Data excerpts

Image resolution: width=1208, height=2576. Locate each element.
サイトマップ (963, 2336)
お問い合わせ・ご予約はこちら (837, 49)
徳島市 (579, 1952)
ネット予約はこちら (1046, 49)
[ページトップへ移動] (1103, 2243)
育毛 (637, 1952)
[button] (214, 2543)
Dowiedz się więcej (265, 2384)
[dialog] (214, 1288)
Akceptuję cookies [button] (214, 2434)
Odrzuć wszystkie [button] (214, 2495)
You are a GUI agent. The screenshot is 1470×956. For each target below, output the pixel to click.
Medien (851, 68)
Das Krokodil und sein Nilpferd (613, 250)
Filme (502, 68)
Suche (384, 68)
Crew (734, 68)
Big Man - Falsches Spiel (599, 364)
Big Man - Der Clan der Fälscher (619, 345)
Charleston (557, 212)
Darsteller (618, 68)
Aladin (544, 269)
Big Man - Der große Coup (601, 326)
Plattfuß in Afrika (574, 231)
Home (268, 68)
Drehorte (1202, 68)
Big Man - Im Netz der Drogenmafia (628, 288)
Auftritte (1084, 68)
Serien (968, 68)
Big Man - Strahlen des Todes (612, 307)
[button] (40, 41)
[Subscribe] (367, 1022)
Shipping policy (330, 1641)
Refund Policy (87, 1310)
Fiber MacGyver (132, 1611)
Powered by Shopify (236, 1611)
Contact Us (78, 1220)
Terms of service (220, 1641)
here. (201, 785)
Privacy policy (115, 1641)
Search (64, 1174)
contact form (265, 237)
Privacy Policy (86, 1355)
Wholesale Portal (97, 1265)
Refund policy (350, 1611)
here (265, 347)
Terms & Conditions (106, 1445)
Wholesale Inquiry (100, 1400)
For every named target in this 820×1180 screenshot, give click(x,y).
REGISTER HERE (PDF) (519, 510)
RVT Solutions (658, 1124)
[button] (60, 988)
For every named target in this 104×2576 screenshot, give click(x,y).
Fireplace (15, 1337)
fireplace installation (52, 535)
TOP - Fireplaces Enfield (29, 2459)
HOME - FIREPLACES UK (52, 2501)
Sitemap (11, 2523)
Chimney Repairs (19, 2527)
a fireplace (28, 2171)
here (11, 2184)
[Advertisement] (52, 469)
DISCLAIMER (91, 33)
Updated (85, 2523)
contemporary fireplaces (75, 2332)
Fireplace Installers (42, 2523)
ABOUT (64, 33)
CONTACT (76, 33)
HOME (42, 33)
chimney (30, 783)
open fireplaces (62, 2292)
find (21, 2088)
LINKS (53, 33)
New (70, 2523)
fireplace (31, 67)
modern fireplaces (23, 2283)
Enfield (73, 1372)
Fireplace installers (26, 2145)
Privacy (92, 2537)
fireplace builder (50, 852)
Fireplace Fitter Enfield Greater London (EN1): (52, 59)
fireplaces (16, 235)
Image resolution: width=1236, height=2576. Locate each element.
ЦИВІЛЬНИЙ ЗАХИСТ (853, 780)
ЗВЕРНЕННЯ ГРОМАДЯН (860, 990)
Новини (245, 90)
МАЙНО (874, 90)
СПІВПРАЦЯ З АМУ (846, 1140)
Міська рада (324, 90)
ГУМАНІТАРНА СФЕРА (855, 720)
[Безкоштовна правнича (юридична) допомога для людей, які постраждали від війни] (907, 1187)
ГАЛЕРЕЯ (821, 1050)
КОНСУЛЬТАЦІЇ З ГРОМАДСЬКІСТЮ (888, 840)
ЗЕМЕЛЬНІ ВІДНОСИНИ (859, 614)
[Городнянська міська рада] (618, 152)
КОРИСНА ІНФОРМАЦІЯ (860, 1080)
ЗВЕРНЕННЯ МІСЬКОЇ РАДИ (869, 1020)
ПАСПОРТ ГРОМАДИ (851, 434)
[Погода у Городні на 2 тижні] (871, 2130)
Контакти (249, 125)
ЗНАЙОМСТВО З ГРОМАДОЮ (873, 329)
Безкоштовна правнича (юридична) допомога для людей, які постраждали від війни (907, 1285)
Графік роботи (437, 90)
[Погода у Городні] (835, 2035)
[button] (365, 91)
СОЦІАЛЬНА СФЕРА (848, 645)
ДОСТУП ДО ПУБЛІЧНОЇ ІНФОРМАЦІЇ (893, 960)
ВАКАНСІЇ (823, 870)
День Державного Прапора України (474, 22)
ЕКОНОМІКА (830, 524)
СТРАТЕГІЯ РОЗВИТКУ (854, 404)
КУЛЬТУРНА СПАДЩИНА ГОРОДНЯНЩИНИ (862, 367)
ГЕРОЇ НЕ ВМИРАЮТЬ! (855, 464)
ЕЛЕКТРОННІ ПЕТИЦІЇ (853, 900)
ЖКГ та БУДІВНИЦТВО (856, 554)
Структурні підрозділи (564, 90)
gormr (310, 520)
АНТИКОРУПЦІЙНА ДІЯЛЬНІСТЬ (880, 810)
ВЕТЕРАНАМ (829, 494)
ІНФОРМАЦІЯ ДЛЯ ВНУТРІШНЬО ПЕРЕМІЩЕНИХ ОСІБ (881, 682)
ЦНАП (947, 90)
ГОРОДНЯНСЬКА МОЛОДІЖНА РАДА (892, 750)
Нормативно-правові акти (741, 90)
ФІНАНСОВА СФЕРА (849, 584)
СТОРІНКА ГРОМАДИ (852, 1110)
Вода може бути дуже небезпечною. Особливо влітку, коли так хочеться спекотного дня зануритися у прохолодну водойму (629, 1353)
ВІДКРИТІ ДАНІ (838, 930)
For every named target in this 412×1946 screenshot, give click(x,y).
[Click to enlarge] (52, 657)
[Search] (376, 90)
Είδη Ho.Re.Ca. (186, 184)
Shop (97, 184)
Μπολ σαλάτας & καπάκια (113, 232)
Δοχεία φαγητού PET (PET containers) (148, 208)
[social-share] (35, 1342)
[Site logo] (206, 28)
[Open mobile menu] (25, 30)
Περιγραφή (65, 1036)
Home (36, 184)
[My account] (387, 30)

Work instruction: Nothing should be dropped. Retype each line above as it is.

Answer to this problem:
Image resolution: width=1208, height=2576. Locate each element.
サイトマップ (963, 2336)
お問い合わせ・ご予約はこちら (837, 49)
徳島市 (579, 1952)
ネット予約はこちら (1046, 49)
[ページトップへ移動] (1103, 2243)
育毛 (637, 1952)
[button] (214, 2543)
Dowiedz się więcej (265, 2384)
[dialog] (214, 1288)
Akceptuję cookies [button] (214, 2434)
Odrzuć wszystkie [button] (214, 2495)
You are a GUI agent. The screenshot is 1470×956. For each target below, output the pixel to click.
Medien (851, 68)
Das Krokodil und sein Nilpferd (613, 250)
Filme (502, 68)
Suche (384, 68)
Crew (734, 68)
Big Man - Falsches Spiel (599, 364)
Big Man - Der Clan der Fälscher (619, 345)
Charleston (557, 212)
Darsteller (618, 68)
Aladin (544, 269)
Big Man - Der große Coup (601, 326)
Plattfuß in Afrika (574, 231)
Home (268, 68)
Drehorte (1202, 68)
Big Man - Im Netz der Drogenmafia (628, 288)
Auftritte (1084, 68)
Serien (968, 68)
Big Man - Strahlen des Todes (612, 307)
[button] (40, 41)
[Subscribe] (367, 1022)
Shipping policy (330, 1641)
Refund Policy (87, 1310)
Fiber MacGyver (132, 1611)
Powered by Shopify (236, 1611)
Contact Us (78, 1220)
Terms of service (220, 1641)
here. (201, 785)
Privacy policy (115, 1641)
Search (64, 1174)
contact form (265, 237)
Privacy Policy (86, 1355)
Wholesale Portal (97, 1265)
Refund policy (350, 1611)
here (265, 347)
Terms & Conditions (106, 1445)
Wholesale Inquiry (100, 1400)
For every named target in this 820×1180 screenshot, give click(x,y).
REGISTER HERE (PDF) (519, 510)
RVT Solutions (658, 1124)
[button] (60, 988)
For every named target in this 104×2576 screenshot, give click(x,y).
Fireplace (15, 1337)
fireplace installation (52, 535)
TOP - Fireplaces Enfield (29, 2459)
HOME - FIREPLACES UK (52, 2501)
Sitemap (11, 2523)
Chimney Repairs (19, 2527)
a fireplace (28, 2171)
here (11, 2184)
[Advertisement] (52, 469)
DISCLAIMER (91, 33)
Updated (85, 2523)
contemporary fireplaces (75, 2332)
Fireplace Installers (42, 2523)
ABOUT (64, 33)
CONTACT (76, 33)
HOME (42, 33)
chimney (30, 783)
open fireplaces (62, 2292)
find (21, 2088)
LINKS (53, 33)
New (70, 2523)
fireplace (31, 67)
modern fireplaces (23, 2283)
Enfield (73, 1372)
Fireplace installers (26, 2145)
Privacy (92, 2537)
fireplace builder (50, 852)
Fireplace Fitter Enfield Greater London (EN1): (52, 59)
fireplaces (16, 235)
Image resolution: width=1236, height=2576. Locate each element.
ЦИВІЛЬНИЙ ЗАХИСТ (853, 780)
ЗВЕРНЕННЯ ГРОМАДЯН (860, 990)
Новини (245, 90)
МАЙНО (874, 90)
СПІВПРАЦЯ З АМУ (846, 1140)
Міська рада (324, 90)
ГУМАНІТАРНА СФЕРА (855, 720)
[Безкоштовна правнича (юридична) допомога для людей, які постраждали від війни] (907, 1187)
ГАЛЕРЕЯ (821, 1050)
КОНСУЛЬТАЦІЇ З ГРОМАДСЬКІСТЮ (888, 840)
ЗЕМЕЛЬНІ ВІДНОСИНИ (859, 614)
[Городнянська міська рада] (618, 152)
КОРИСНА ІНФОРМАЦІЯ (860, 1080)
ЗВЕРНЕННЯ МІСЬКОЇ РАДИ (869, 1020)
ПАСПОРТ ГРОМАДИ (851, 434)
[Погода у Городні на 2 тижні] (871, 2130)
Контакти (249, 125)
ЗНАЙОМСТВО З ГРОМАДОЮ (873, 329)
Безкоштовна правнича (юридична) допомога для людей, які постраждали від війни (907, 1285)
Графік роботи (437, 90)
[Погода у Городні] (835, 2035)
[button] (365, 91)
СОЦІАЛЬНА СФЕРА (848, 645)
ДОСТУП ДО ПУБЛІЧНОЇ ІНФОРМАЦІЇ (893, 960)
ВАКАНСІЇ (823, 870)
День Державного Прапора України (474, 22)
ЕКОНОМІКА (830, 524)
СТРАТЕГІЯ РОЗВИТКУ (854, 404)
КУЛЬТУРНА СПАДЩИНА ГОРОДНЯНЩИНИ (862, 367)
ГЕРОЇ НЕ ВМИРАЮТЬ! (855, 464)
ЕЛЕКТРОННІ ПЕТИЦІЇ (853, 900)
ЖКГ та БУДІВНИЦТВО (856, 554)
Структурні підрозділи (564, 90)
gormr (310, 520)
АНТИКОРУПЦІЙНА ДІЯЛЬНІСТЬ (880, 810)
ВЕТЕРАНАМ (829, 494)
ІНФОРМАЦІЯ ДЛЯ ВНУТРІШНЬО ПЕРЕМІЩЕНИХ ОСІБ (881, 682)
ЦНАП (947, 90)
ГОРОДНЯНСЬКА МОЛОДІЖНА РАДА (892, 750)
Нормативно-правові акти (741, 90)
ФІНАНСОВА СФЕРА (849, 584)
СТОРІНКА ГРОМАДИ (852, 1110)
Вода може бути дуже небезпечною. Особливо влітку, коли так хочеться спекотного дня зануритися у прохолодну водойму (629, 1353)
ВІДКРИТІ ДАНІ (838, 930)
For every named target in this 412×1946 screenshot, give click(x,y).
[Click to enlarge] (52, 657)
[Search] (376, 90)
Είδη Ho.Re.Ca. (186, 184)
Shop (97, 184)
Μπολ σαλάτας & καπάκια (113, 232)
Δοχεία φαγητού PET (PET containers) (148, 208)
[social-share] (35, 1342)
[Site logo] (206, 28)
[Open mobile menu] (25, 30)
Περιγραφή (65, 1036)
Home (36, 184)
[My account] (387, 30)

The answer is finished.